> Exercise brief
Every entry in the listing below has to be given again exactly.
───── Data for the task ─────
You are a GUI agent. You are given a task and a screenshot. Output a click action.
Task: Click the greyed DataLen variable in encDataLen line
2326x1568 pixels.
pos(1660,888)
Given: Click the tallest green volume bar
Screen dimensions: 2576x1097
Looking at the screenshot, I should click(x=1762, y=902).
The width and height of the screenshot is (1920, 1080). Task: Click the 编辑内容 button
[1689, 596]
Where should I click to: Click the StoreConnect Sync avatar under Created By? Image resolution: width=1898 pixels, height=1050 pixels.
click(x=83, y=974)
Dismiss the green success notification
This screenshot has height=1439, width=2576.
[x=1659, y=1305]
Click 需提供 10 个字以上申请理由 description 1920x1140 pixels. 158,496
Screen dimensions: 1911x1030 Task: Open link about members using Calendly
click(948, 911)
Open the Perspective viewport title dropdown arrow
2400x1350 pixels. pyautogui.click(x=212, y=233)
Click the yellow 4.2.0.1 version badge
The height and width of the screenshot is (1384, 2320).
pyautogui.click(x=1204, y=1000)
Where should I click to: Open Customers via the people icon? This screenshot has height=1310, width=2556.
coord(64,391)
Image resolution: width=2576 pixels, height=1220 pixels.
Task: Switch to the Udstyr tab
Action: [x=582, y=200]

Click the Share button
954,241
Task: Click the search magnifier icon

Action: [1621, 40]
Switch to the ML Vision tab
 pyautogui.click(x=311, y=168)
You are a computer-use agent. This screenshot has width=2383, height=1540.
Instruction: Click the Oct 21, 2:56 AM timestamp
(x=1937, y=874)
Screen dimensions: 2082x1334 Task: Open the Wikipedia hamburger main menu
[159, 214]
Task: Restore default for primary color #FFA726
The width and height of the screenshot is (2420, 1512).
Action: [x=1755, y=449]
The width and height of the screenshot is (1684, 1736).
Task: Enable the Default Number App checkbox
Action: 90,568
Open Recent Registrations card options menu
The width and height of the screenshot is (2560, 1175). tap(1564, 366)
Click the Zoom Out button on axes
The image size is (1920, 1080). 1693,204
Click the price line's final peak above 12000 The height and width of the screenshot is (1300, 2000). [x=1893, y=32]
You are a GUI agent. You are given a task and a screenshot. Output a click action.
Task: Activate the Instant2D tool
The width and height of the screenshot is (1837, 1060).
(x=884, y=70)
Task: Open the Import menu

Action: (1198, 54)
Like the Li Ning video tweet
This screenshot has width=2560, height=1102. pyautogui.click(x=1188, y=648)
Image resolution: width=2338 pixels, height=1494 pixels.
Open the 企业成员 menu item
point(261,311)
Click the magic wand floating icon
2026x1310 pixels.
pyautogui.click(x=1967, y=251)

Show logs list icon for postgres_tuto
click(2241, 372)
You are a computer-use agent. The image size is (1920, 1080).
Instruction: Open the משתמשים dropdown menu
─────
> Result of this task
You are a GUI agent. You are given a task and a screenshot. Output a click action.
Task: Click the greyed DataLen variable in encDataLen line
2326x1568 pixels.
pos(1660,888)
Given: Click the tallest green volume bar
Screen dimensions: 2576x1097
Looking at the screenshot, I should click(x=1762, y=902).
The width and height of the screenshot is (1920, 1080). Task: Click the 编辑内容 button
[1689, 596]
Where should I click to: Click the StoreConnect Sync avatar under Created By? Image resolution: width=1898 pixels, height=1050 pixels.
click(x=83, y=974)
Dismiss the green success notification
This screenshot has height=1439, width=2576.
[x=1659, y=1305]
Click 需提供 10 个字以上申请理由 description 1920x1140 pixels. 158,496
Screen dimensions: 1911x1030 Task: Open link about members using Calendly
click(948, 911)
Open the Perspective viewport title dropdown arrow
2400x1350 pixels. pyautogui.click(x=212, y=233)
Click the yellow 4.2.0.1 version badge
The height and width of the screenshot is (1384, 2320).
pyautogui.click(x=1204, y=1000)
Where should I click to: Open Customers via the people icon? This screenshot has height=1310, width=2556.
coord(64,391)
Image resolution: width=2576 pixels, height=1220 pixels.
Task: Switch to the Udstyr tab
Action: [x=582, y=200]

Click the Share button
954,241
Task: Click the search magnifier icon

Action: [1621, 40]
Switch to the ML Vision tab
 pyautogui.click(x=311, y=168)
You are a computer-use agent. This screenshot has width=2383, height=1540.
Instruction: Click the Oct 21, 2:56 AM timestamp
(x=1937, y=874)
Screen dimensions: 2082x1334 Task: Open the Wikipedia hamburger main menu
[159, 214]
Task: Restore default for primary color #FFA726
The width and height of the screenshot is (2420, 1512).
Action: [x=1755, y=449]
The width and height of the screenshot is (1684, 1736).
Task: Enable the Default Number App checkbox
Action: 90,568
Open Recent Registrations card options menu
The width and height of the screenshot is (2560, 1175). tap(1564, 366)
Click the Zoom Out button on axes
The image size is (1920, 1080). 1693,204
Click the price line's final peak above 12000 The height and width of the screenshot is (1300, 2000). [x=1893, y=32]
You are a GUI agent. You are given a task and a screenshot. Output a click action.
Task: Activate the Instant2D tool
The width and height of the screenshot is (1837, 1060).
(x=884, y=70)
Task: Open the Import menu

Action: (1198, 54)
Like the Li Ning video tweet
This screenshot has width=2560, height=1102. pyautogui.click(x=1188, y=648)
Image resolution: width=2338 pixels, height=1494 pixels.
Open the 企业成员 menu item
point(261,311)
Click the magic wand floating icon
2026x1310 pixels.
pyautogui.click(x=1967, y=251)

Show logs list icon for postgres_tuto
click(2241, 372)
You are a computer-use agent. The image size is (1920, 1080).
Instruction: Open the משתמשים dropdown menu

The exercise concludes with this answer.